_AIM OF THE EXERCISE_
Lines holding the word "agent" must be located in the listing below and copied.

_DATA SECTION_

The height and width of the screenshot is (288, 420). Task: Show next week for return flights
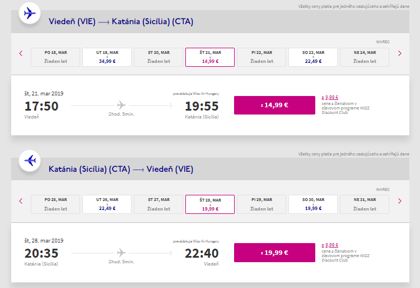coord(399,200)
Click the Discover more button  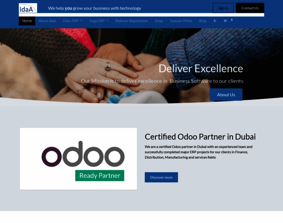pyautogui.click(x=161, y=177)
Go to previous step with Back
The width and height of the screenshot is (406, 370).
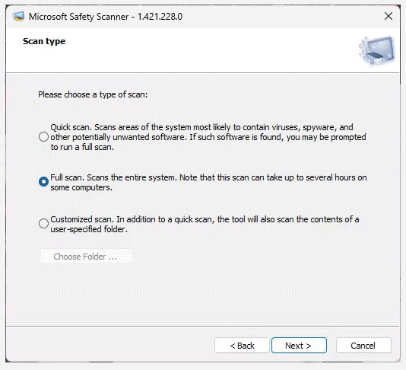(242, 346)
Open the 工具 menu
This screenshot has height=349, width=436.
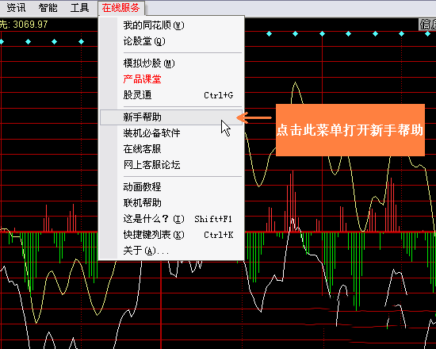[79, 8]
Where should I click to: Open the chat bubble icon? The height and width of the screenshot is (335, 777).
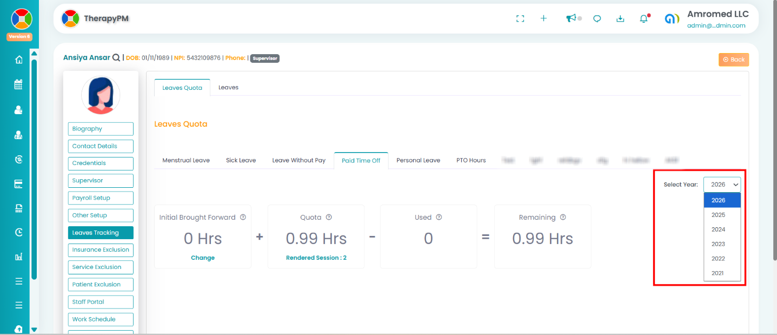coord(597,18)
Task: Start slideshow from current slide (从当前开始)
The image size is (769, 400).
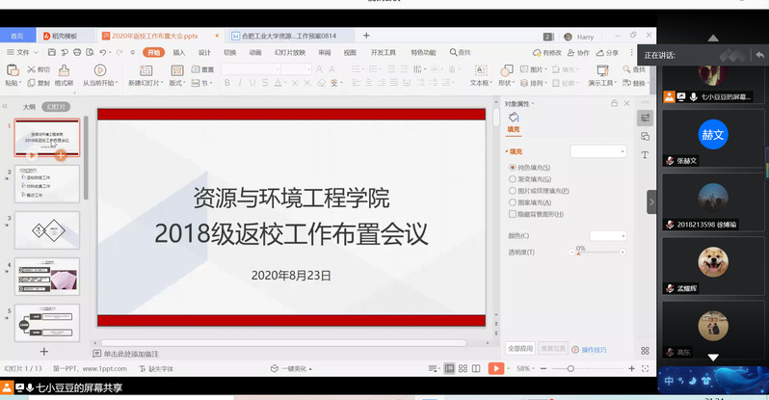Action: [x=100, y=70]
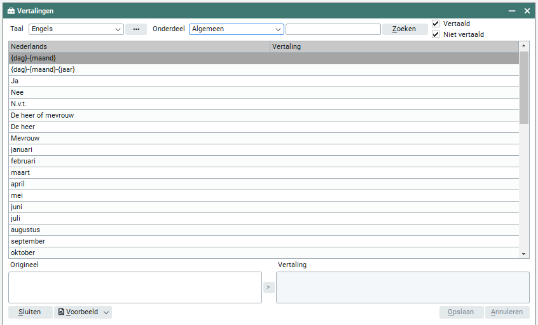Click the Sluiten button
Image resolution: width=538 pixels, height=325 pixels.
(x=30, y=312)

---

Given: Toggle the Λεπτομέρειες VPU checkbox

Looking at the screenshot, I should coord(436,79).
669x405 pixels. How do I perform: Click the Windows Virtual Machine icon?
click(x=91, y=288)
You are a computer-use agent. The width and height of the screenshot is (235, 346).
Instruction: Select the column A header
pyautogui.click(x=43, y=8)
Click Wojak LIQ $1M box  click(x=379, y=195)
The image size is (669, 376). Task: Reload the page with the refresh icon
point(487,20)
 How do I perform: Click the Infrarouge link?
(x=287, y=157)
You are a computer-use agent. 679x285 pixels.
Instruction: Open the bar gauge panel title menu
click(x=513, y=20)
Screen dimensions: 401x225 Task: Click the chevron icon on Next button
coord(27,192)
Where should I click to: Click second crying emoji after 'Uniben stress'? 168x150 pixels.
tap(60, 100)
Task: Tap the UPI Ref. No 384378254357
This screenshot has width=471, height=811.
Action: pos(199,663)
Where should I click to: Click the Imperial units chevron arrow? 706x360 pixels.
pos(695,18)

==

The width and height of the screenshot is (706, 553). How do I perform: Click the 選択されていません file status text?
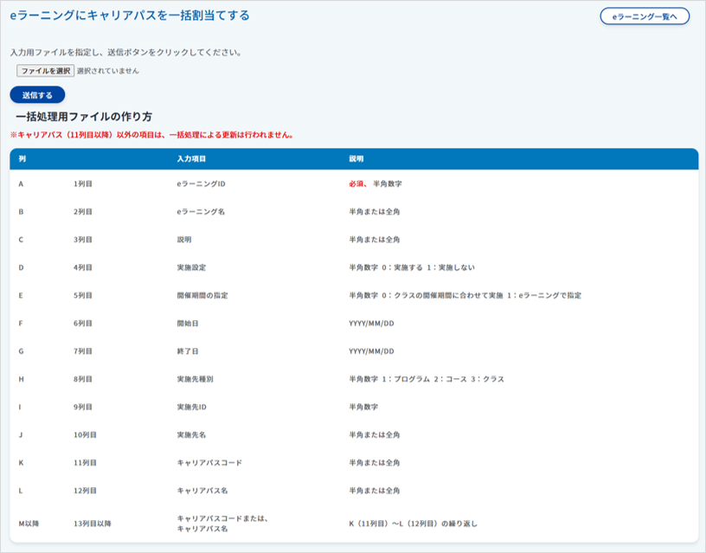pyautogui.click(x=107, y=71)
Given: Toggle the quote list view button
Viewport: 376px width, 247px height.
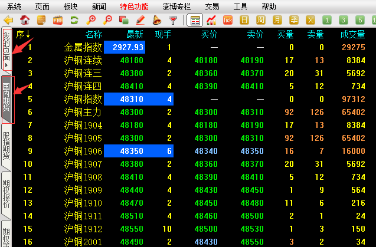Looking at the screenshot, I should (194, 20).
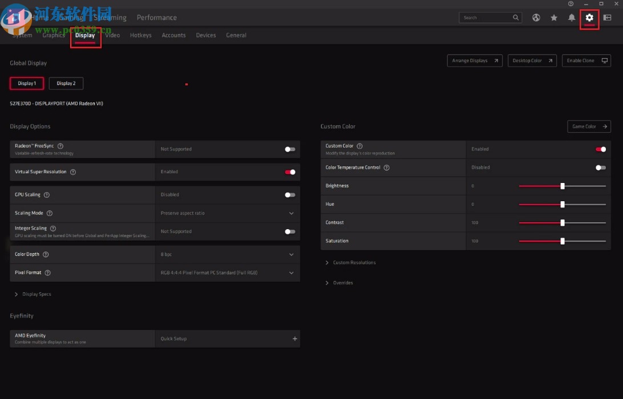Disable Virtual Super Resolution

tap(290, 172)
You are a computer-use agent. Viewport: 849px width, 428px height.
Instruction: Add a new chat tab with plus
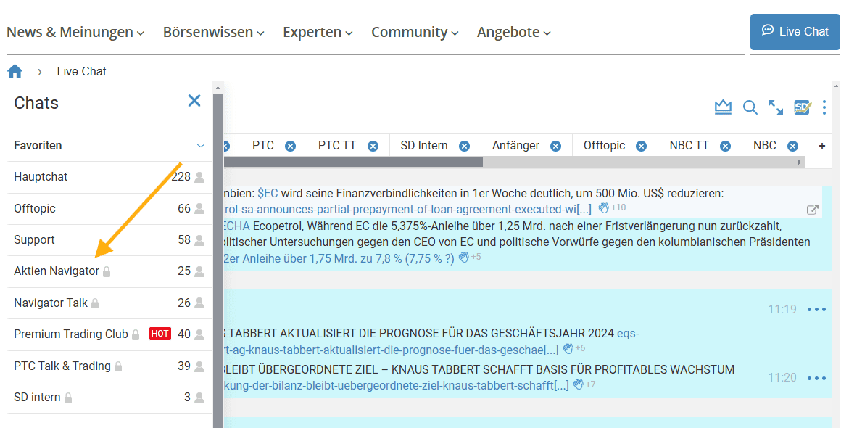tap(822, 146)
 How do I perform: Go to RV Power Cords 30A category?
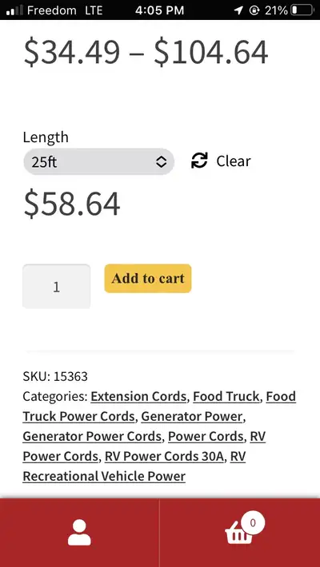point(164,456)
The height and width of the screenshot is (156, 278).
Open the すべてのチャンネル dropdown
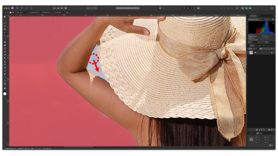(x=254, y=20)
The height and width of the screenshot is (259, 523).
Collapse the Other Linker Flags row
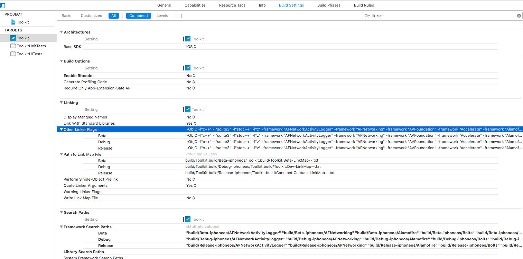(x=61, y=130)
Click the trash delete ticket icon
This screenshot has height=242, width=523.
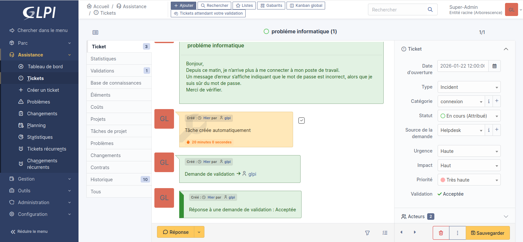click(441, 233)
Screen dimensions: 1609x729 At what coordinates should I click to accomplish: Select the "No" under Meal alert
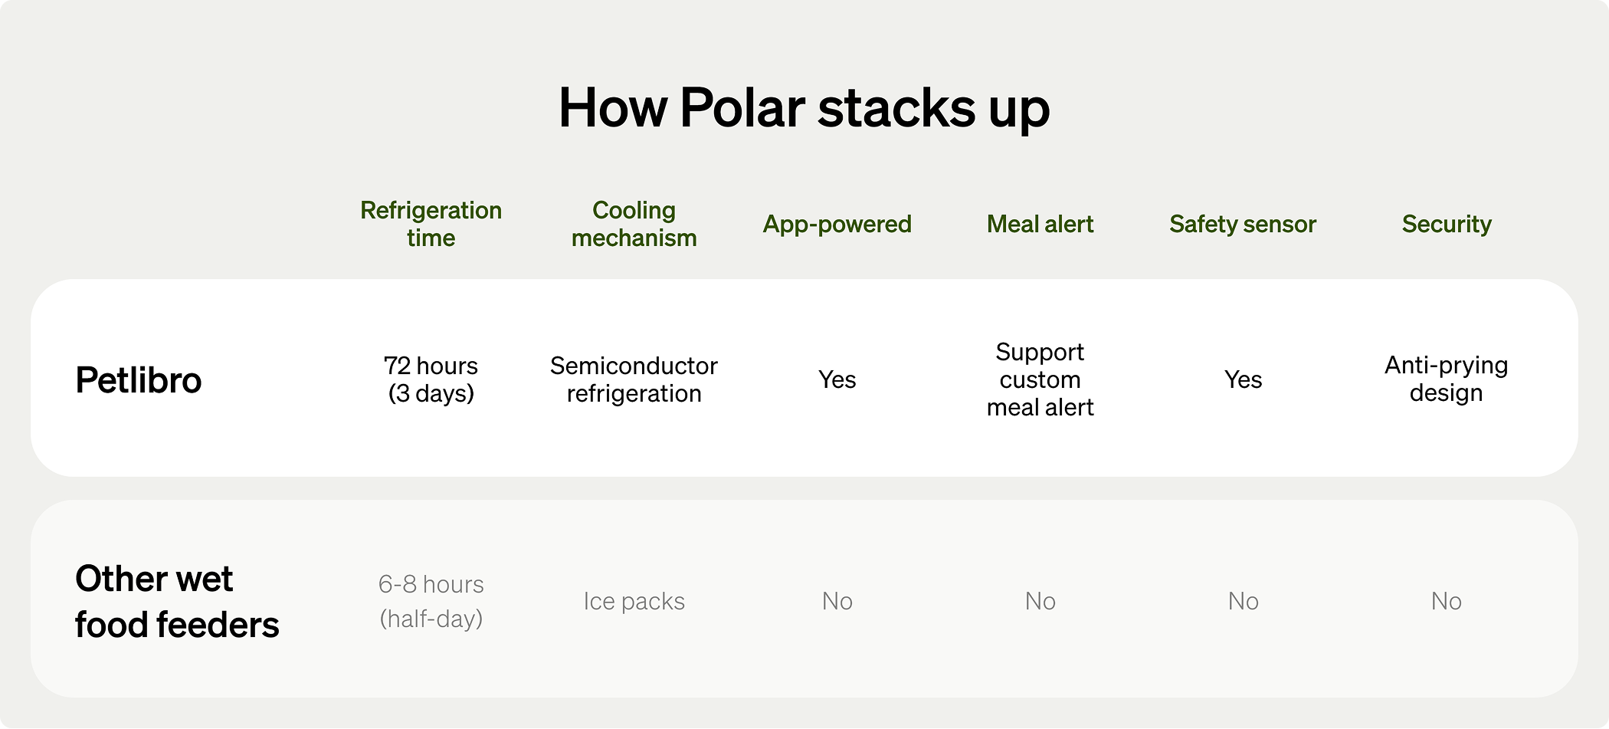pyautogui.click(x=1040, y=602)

_SOLUTION_
You are a computer-use agent. The width and height of the screenshot is (235, 346).
You are a computer-use agent. 679x285 pixels.
You are a computer-use agent. Viewport: 849px width, 428px height.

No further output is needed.